It would be an understatement to say that the Foo Fighters’ recent show at Golden 1 Center was one of the best yet at the venue. Rather than bring in a plethora of special effects like many of the recent acts who have played in the arena, the Foo Fighters came to downtown Sacramento and kicked ass the old fashioned way, with a fairly stripped-down stage and a high-octane three-hour set filled with great rock ‘n’ roll songs that had the enthusiastic audience raging merrily along.
Frontman Dave Grohl remains one of the best at what he does, but the Foo imprint has gone beyond the live aspect. Grohl and his comrades have been an influential force on music in film as well. He directed the amazing documentary Sound City and the HBO mini-series Sonic Highways, which both gave historical and educational context to American music on a broad scale. The Foos even played “Everlong” as the farewell song on David Letterman’s final episode of The Late Show in 2015.
And if that all wasn’t enough, the band were recently featured on a PBS special where they played the ancient Acropolis in Athens, Greece. That is covering a lot of territory.
All of these opportunities might be attributed to the fact that the band discovered early on how to strike a songwriting balance between heavy and accessible and then take those songs to the masses with an energy that seems to have expanded with time.

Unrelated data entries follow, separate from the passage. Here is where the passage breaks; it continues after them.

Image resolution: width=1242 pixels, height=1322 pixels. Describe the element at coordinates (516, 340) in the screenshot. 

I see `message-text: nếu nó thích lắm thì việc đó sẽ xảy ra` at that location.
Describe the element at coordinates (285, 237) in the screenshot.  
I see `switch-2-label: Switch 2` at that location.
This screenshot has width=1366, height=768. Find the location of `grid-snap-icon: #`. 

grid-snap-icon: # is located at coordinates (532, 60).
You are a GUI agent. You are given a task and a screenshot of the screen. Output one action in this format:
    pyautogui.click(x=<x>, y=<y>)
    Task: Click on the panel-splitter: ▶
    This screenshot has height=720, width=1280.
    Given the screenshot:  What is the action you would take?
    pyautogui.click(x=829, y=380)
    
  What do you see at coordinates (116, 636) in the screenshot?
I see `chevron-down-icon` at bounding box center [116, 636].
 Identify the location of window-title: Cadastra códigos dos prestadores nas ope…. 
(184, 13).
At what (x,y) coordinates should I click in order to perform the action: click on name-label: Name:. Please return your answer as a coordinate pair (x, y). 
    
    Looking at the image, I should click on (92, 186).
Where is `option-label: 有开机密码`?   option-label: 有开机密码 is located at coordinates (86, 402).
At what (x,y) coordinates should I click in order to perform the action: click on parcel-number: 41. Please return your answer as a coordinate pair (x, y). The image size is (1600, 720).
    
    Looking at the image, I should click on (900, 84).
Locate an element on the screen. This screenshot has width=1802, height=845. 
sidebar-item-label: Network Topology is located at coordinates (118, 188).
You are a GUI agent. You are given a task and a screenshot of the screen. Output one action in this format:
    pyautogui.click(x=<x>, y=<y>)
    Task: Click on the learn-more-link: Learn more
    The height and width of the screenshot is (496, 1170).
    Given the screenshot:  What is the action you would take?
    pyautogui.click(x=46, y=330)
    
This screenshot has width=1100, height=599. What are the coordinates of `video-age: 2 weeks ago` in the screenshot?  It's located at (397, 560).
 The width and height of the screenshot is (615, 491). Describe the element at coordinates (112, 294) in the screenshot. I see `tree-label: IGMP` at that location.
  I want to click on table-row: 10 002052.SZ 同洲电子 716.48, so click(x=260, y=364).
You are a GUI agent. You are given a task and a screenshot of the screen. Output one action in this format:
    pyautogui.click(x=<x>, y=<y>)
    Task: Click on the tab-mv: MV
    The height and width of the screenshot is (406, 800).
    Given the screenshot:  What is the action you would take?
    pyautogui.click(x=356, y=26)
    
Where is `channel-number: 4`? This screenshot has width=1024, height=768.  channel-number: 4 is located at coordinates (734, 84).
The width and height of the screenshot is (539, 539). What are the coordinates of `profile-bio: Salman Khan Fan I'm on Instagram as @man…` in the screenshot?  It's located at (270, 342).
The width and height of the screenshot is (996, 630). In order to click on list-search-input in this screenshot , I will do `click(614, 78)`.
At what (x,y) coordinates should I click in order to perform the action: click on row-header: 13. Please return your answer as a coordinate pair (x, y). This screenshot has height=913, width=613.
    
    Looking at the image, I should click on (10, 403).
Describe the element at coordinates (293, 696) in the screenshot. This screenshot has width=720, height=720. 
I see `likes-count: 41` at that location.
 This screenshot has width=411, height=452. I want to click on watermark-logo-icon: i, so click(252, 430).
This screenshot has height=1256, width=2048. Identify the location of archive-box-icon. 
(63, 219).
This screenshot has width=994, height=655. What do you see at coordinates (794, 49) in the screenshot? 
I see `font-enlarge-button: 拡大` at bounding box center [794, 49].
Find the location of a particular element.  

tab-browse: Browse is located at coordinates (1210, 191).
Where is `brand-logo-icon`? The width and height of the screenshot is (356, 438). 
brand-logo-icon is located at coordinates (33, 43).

Grohl, who turns 49 next month, intuitively understands how to tap into the collective Id of an audience with nonstop rock energy, engaging humorous banter and a true love for music. Onstage, his vitality is matched by that of drummer Taylor Hawkins, who is also an accomplished singer, pianist and guitarist. The pair seemed locked into each other for much of the night. When the band left the stage for Hawkins’ big drum solo on an elevated kit, Grohl stayed on the side of the stage and sat on amp case and watched.
Later in the set, Grohl took over the drums as the band played Queen’s “Under Pressure” with Hawkins playing the part of David Bowie and Luke Spiller of The Struts, who opened the show, singing the Freddy Mercury part. It was pretty damn epic and illustrated a big part of what makes this band tick. They don’t take music lightly and they share that openly. They are fans themselves and when they play a cover, you are going to get the best possible version. They continued this later with excellent covers of Tom Petty’s “Breakdown” and AC/DC’s “Let There Be Rock.”
The Struts opened the show and seemed to fit the bill perfectly on this night. The band, from Derby, Derbyshire, England play a brand of retro rock that hearkens back to the sounds of vintage Aerosmith and the Rolling Stones. Vocalist Spiller has the kind of rubbery facial expressions that warrant the sound, and also adorns himself in shimmering outfits that fit the bill. He is a true showman, with shifty moves galore. Guitarist Adam Slack is a bluesy shredder and the rhythm section of bassist Jed Elliot and drummer Gethin Davies are rock solid. Their set went over very well with the Golden 1 crowd who were eager for rock ‘n’ roll.
And honestly, that’s what it boiled down to on this night. In an era of performance with highly scripted choreography, sampled sounds and even hologram performers it’s getting harder and harder for fans to get a chance to see a band who simply step up and rock out in the big venues. Foo Fighters were up to that task and so much more. They remain one of the very few big acts who are keeping alive the tradition of putting on a true rock ‘n’ roll show.